TASK TO COMPLETE
Please say whether each statement below agrees with the thread about drawing a room with no elephants, answering yes or no and quoting the words from the thread that decide it.
(a) The first prompt produced two images, and both showed framed pictures or paintings of elephants.
(b) After the reply "Each image contains an elephant.", neither of the two new images had an elephant.
(c) The Stable Diffusion pipeline takes a single prompt that must express negation itself.

EXTRACT PROVIDED
I specifically used the phrase “Please generate an image of a room with zero elephants”. It created two images that were almost identical and both contained pictures/paintings of elephants in frames. Cheeky.
I responded with “Each image contains an elephant.”
It generated two more, one of which still had a painting of an elephant.
Now I’m out of generation until tomorrow. Overall a fairly shit first experience with Dall-e
“Please draw a picture of a house and a room with no elefant in the room and no giraffe outside the house” I meeeean
“can you draw a room with absolutely no elephants in it? not a picture not in the background, none, no elephants at all. seriously, no elephants anywhere in the room. Just a room any at all, with no elephants even hinted at.”
I’m getting the impression, the “Elephant Test” will become famous in AI image generation.
It’s not a test of image generation but text comprehension. You could rip CLIP out of Stable Diffusion and replace it with something that understands negation but that’s pointless, the pipeline already takes two prompts for exactly that reason: One is for “this is what I want to see”, the other for “this is what I don’t want to see”. Both get passed through CLIP individually which on its own doesn’t need to understand negation, the rest of the pipeline has to have a spot to plug in both positive and negative conditioning.
Mostly it’s just KISS in action, but occasionally it’s actually useful as you can feed it conditioning that’s not derived from text, so you can tell it “generate a picture which doesn’t match this colour scheme here” or something. Say, positive conditioning text “a landscape”, negative conditioning an image, archetypal “top blue, bottom green”, now it’ll have to come up with something more creative as the conditioning pushes it away from things it considers normal for “a landscape” and would generally settle on.

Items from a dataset
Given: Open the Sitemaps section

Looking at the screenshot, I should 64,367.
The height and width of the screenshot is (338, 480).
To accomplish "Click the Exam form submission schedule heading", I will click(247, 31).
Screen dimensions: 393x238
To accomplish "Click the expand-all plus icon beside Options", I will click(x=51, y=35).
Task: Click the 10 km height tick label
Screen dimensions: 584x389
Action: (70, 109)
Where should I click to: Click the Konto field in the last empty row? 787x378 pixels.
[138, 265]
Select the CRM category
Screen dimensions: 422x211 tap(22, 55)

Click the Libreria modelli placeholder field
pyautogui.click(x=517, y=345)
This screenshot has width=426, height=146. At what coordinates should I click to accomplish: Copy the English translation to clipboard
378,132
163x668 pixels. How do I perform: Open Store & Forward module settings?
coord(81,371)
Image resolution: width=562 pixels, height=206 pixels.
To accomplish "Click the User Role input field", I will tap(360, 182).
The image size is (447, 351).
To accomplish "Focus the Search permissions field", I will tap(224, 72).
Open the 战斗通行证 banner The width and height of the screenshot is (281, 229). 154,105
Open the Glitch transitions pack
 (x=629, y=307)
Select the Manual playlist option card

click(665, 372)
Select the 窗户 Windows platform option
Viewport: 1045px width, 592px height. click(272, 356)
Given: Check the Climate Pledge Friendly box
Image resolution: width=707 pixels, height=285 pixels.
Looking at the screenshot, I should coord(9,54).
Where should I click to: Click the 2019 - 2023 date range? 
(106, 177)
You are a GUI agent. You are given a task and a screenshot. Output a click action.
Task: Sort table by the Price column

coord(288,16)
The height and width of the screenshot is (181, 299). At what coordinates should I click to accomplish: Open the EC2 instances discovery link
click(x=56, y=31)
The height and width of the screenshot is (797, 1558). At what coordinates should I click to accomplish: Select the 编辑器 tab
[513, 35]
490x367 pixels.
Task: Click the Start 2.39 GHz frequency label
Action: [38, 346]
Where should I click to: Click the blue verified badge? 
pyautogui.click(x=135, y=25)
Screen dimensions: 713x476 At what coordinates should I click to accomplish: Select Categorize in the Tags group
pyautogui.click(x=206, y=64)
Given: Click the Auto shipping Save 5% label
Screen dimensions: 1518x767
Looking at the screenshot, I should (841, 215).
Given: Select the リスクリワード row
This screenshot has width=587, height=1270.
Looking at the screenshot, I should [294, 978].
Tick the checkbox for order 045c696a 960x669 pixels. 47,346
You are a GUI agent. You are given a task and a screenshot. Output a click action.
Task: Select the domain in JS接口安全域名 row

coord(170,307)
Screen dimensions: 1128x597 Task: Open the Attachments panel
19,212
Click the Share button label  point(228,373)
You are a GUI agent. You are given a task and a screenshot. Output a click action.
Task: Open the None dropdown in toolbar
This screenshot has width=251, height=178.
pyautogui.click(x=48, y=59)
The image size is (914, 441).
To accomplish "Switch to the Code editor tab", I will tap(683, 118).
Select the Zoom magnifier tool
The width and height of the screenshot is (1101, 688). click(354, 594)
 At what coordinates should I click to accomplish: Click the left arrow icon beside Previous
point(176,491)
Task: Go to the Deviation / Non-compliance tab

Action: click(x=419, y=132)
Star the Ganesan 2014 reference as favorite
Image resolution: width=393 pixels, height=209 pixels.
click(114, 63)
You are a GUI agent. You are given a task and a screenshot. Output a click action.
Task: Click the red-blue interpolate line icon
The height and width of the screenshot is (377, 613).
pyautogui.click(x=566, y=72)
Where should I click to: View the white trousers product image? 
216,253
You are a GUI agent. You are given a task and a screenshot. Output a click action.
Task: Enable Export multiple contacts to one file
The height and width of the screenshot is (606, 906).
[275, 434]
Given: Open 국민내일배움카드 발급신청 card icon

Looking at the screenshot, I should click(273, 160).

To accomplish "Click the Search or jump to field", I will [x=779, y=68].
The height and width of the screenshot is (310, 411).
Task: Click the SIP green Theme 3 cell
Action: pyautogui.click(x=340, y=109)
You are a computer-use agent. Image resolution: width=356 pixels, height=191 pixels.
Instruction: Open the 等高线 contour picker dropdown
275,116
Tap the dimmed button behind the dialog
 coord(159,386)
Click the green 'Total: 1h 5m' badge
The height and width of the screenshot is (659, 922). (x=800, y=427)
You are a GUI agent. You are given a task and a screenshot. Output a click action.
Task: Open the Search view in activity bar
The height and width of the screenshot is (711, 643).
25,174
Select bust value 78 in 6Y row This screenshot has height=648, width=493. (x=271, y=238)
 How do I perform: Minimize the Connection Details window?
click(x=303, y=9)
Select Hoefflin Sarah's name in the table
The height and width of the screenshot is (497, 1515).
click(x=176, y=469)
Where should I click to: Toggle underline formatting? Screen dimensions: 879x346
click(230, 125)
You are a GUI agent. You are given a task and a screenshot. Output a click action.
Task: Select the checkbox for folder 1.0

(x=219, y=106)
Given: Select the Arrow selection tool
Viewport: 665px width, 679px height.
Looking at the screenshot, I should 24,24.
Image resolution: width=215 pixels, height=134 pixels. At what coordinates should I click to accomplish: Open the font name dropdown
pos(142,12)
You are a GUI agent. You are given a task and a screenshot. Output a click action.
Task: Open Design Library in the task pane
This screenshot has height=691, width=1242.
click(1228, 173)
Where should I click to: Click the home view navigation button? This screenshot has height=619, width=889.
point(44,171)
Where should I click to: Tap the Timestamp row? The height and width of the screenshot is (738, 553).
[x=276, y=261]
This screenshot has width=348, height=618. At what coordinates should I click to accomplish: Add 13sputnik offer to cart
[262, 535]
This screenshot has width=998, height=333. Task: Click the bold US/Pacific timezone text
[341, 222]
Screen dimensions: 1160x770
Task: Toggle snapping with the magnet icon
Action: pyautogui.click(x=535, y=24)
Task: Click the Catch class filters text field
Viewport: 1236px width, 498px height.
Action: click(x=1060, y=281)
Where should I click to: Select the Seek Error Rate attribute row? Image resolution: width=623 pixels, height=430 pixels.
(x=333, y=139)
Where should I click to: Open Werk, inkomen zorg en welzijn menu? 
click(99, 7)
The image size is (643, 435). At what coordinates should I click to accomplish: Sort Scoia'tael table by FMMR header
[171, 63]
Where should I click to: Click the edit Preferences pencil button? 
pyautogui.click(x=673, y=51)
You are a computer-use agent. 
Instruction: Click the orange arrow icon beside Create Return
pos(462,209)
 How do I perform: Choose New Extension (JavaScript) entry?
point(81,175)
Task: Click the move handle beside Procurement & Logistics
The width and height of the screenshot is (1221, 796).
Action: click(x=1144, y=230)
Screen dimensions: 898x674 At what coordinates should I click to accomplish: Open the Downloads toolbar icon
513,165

RESPONSE TO THIS EXERCISE
(a) Yes: "It created two images that were almost identical and both contained pictures/paintings of elephants in frames."
(b) No: "It generated two more, one of which still had a painting of an elephant."
(c) No: "the pipeline already takes two prompts for exactly that reason"